Up this week: When We Were 8 by Catt Dahman and Stale Reality by John Urbancik!
Title: When We Were 8
Author: Catt Dahman
The whole friends-coming-of-age thing usually seems to be more a boy-story, with adventures and mishaps and shared secrets. Maybe there might be a token girl thrown in, the tomboy or Bev-beauty, but most of the time, yeah, that subgenre is all about the boys. It is therefore a nice, welcome change to see something similar done with an all-girl group, as is the case here in When We Were 8.
It begins with a chance event, a car-vs.-dog accident witnessed by several young girls. Eight of them, as it happens … and all eight years old … giving a nice double-meaning to the title that carries throughout the book. The girls know each other, in that small-town know-everybody way, and have a few closer chummings among them, but until that day, they aren’t exactly all friends. If not for this incident, they might not have become so; the eight includes girls across the ranges of popular, pretty, poor, and peculiar.
Bonding by the experience, though, they do become a close-knit group. They also win the affection and gratitude of the dog’s owner, who takes them on as sort of honorary nieces, becoming an avuncular mentor figure. Through summers and vacations at the cabin, through years of companionship and school, they are eight.
But, along the line, things go a little dark and sour, though not in the ways you might expect. The girls, out of combinations of self-defense and revenge, develop a taste and a knack and a talent for getting rid of people who wrong them. Finally, the weight of their deeds push them apart, but they are brought back together as grown women for a final visit to the cabin of their youth.

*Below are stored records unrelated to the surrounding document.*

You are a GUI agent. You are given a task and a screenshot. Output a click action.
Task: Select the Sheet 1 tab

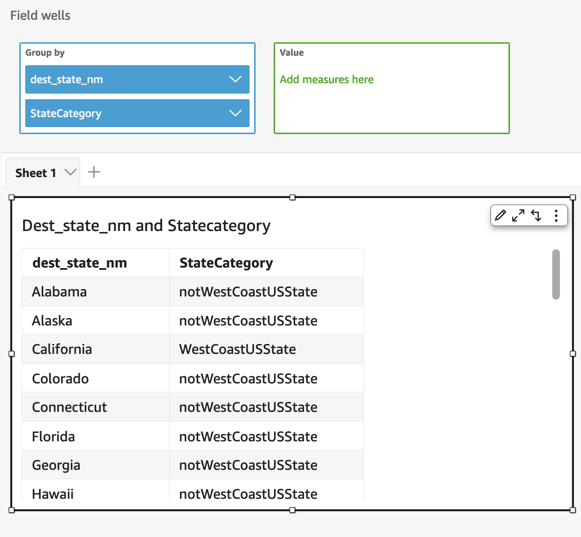pyautogui.click(x=36, y=173)
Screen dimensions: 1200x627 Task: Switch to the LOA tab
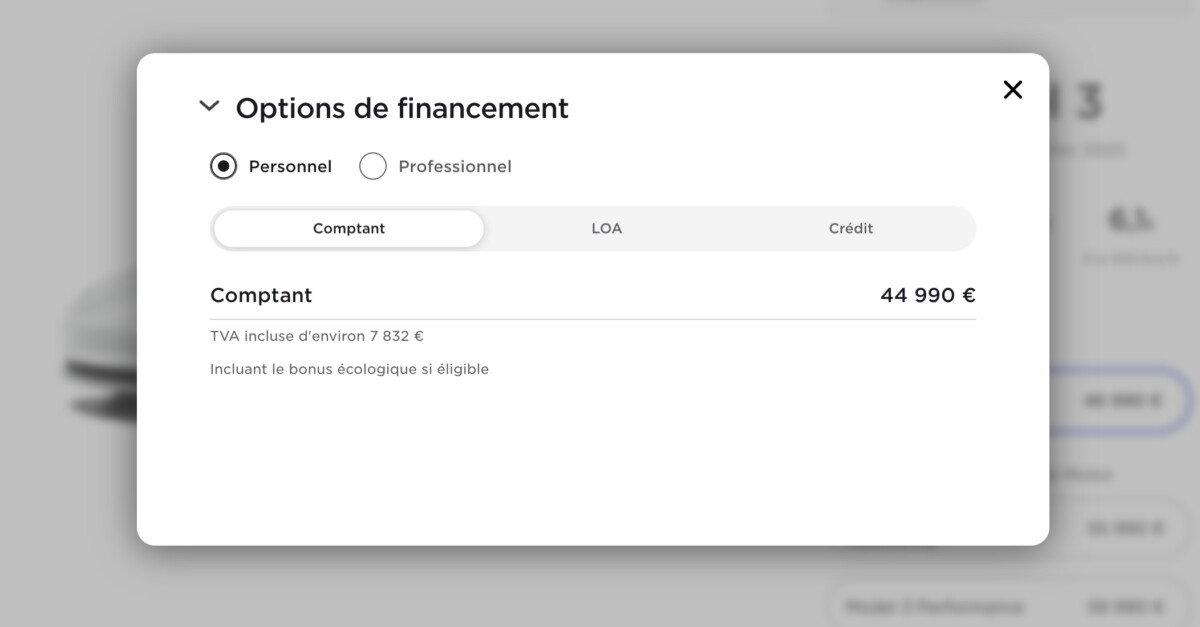(606, 228)
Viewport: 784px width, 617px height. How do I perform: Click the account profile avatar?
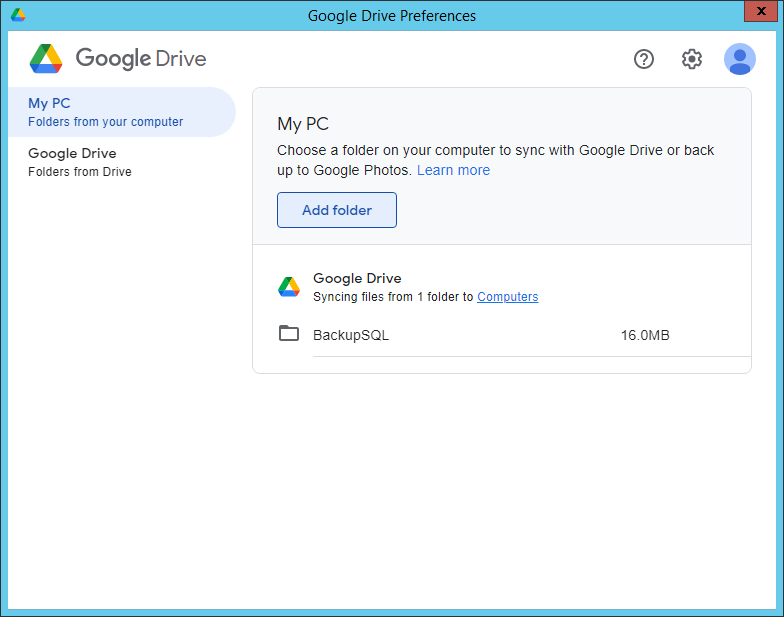click(x=740, y=59)
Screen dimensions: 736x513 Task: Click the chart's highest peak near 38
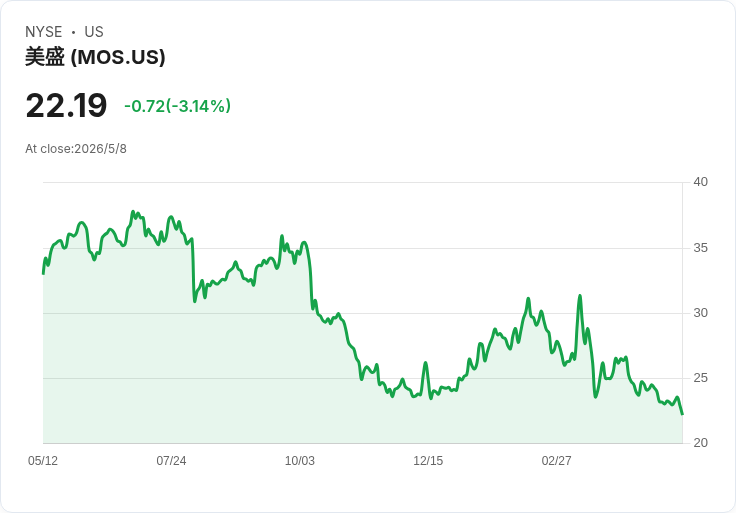tap(133, 212)
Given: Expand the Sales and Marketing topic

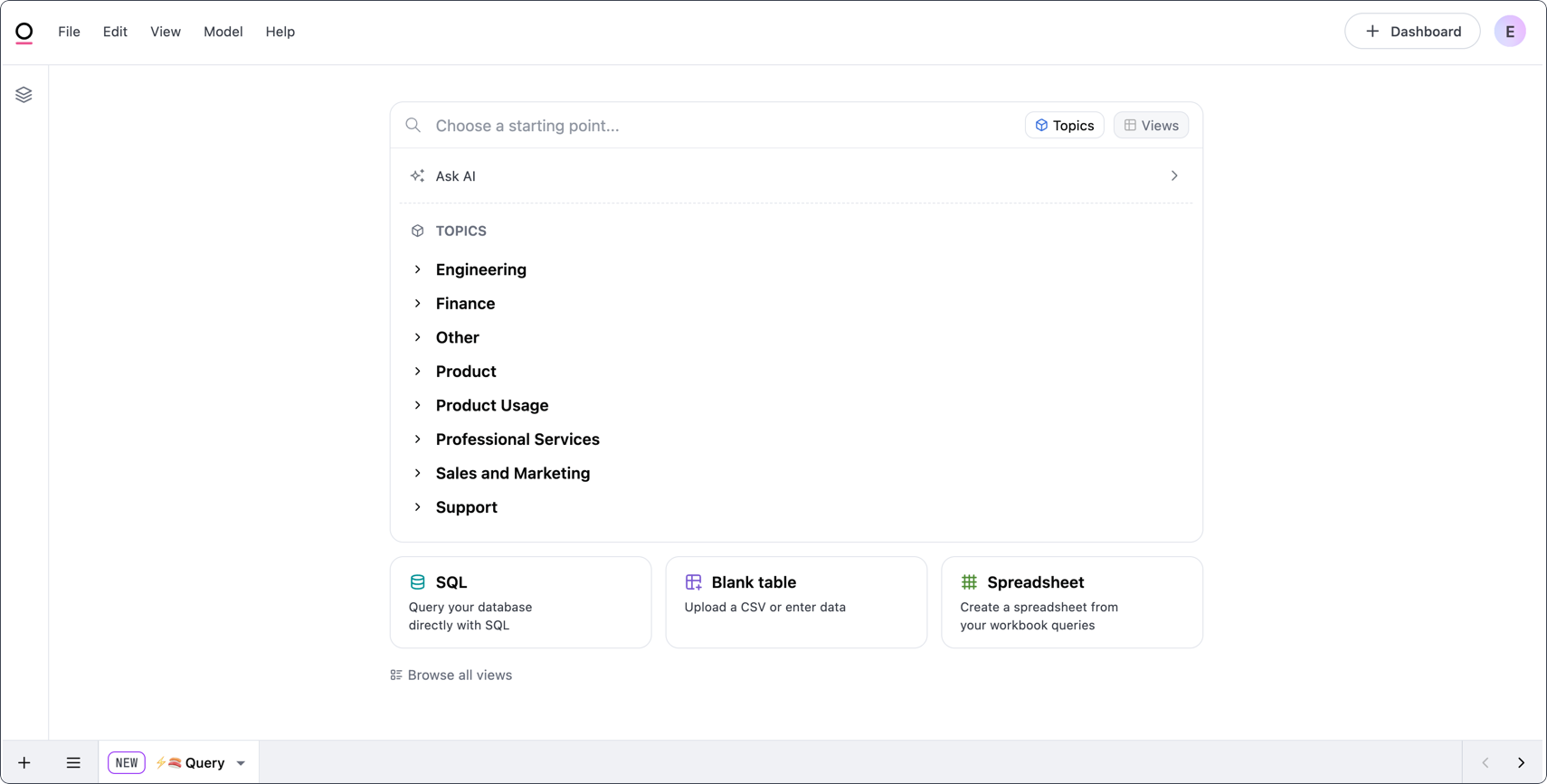Looking at the screenshot, I should coord(512,474).
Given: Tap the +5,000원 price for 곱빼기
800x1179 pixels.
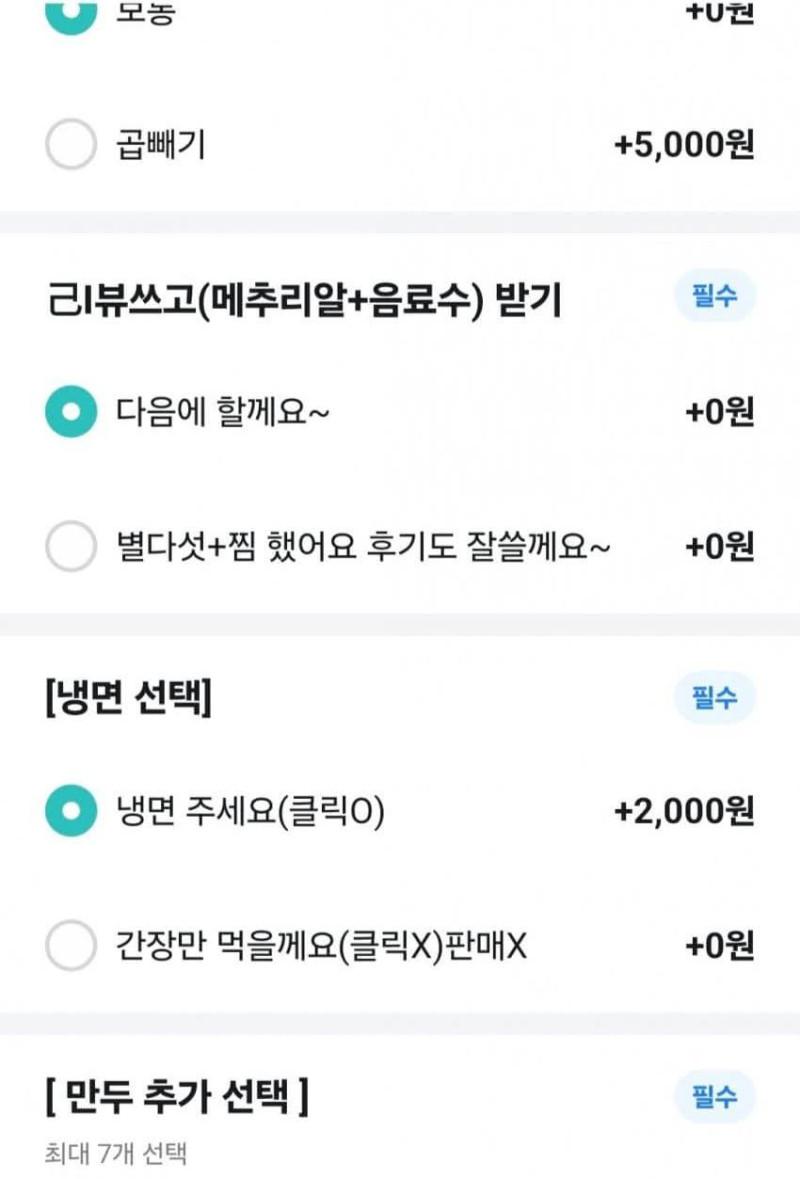Looking at the screenshot, I should [684, 146].
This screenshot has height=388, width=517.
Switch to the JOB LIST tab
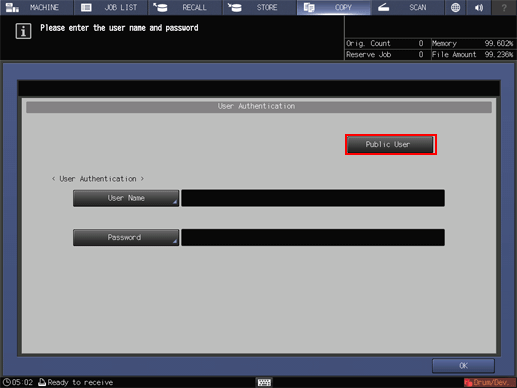pyautogui.click(x=111, y=7)
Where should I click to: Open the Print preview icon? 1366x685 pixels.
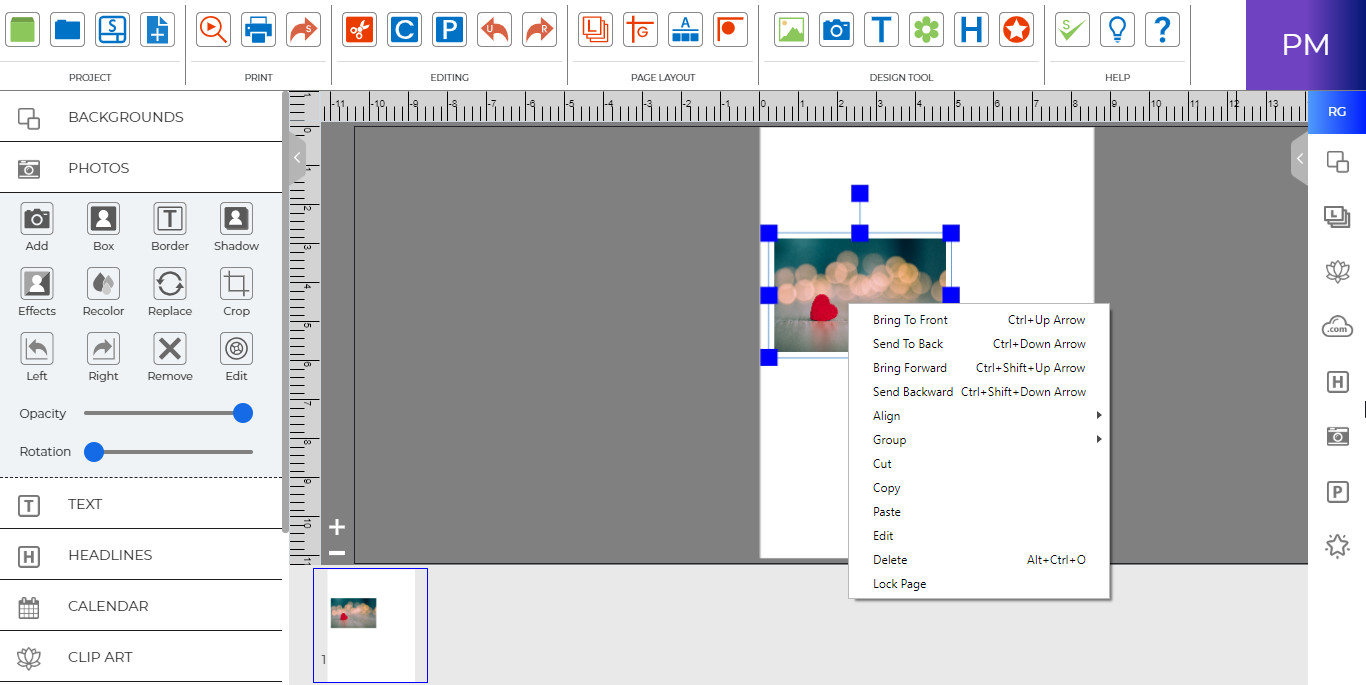tap(211, 30)
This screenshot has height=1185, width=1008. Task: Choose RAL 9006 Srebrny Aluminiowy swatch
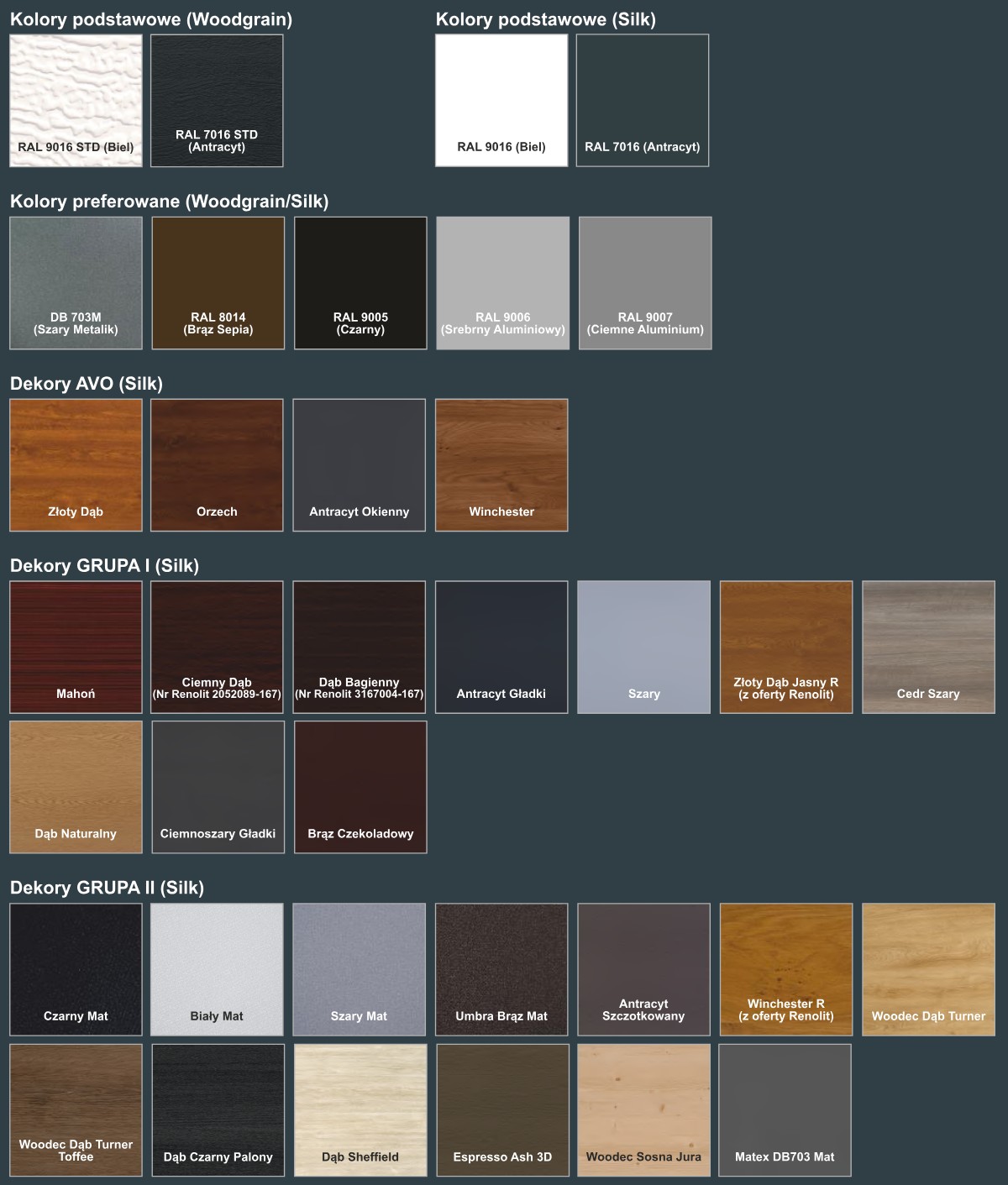[502, 282]
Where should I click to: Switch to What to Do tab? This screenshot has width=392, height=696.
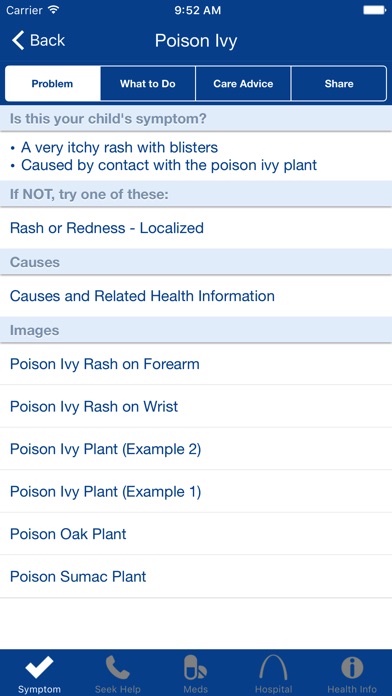click(x=148, y=84)
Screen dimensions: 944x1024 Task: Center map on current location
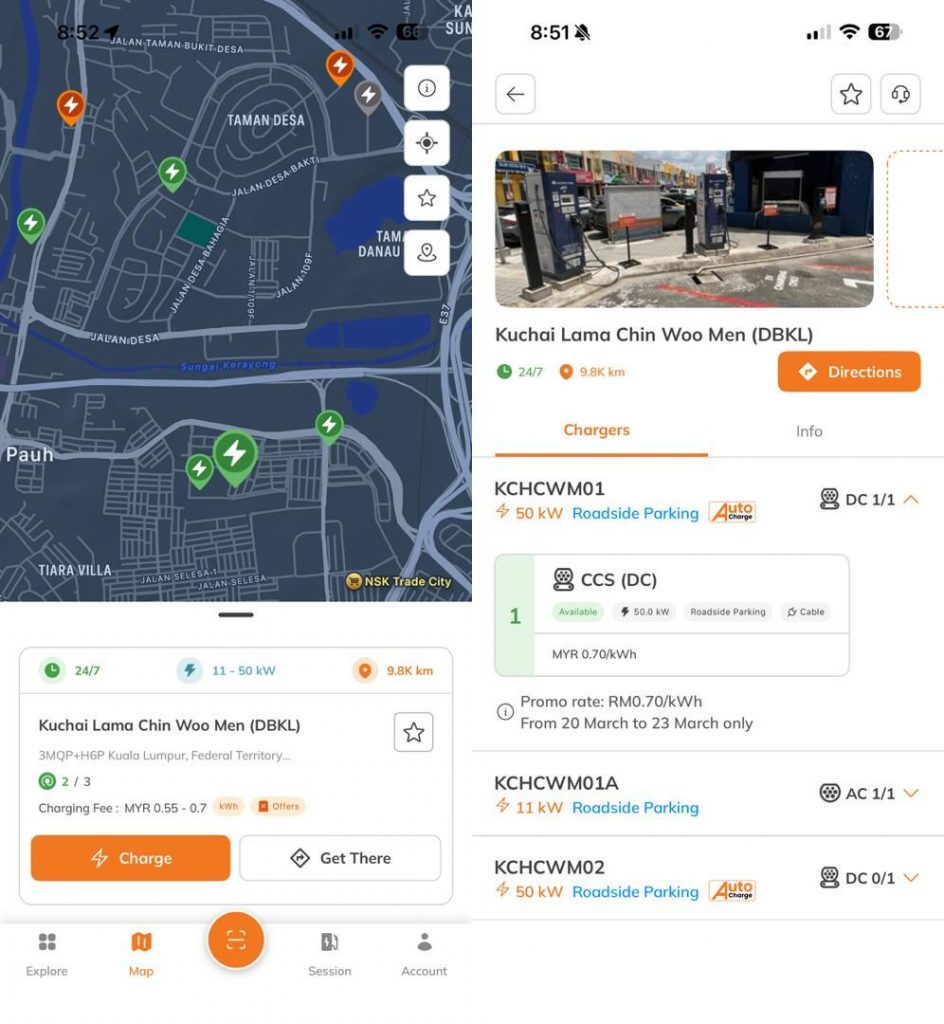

And that’s when things REALLY go dark and sour. They are not the friends they once were. The resulting implosion quickly gets out of control. You just know, before the end, they are not going to be eight any more.
I particularly admired the author’s skill at juggling not only so many characters, but so many female characters, while keeping them vivid and distinct, and without stumbling or bogging down over issues like pronouns. It’s always effortlessly clear who is speaking or acting.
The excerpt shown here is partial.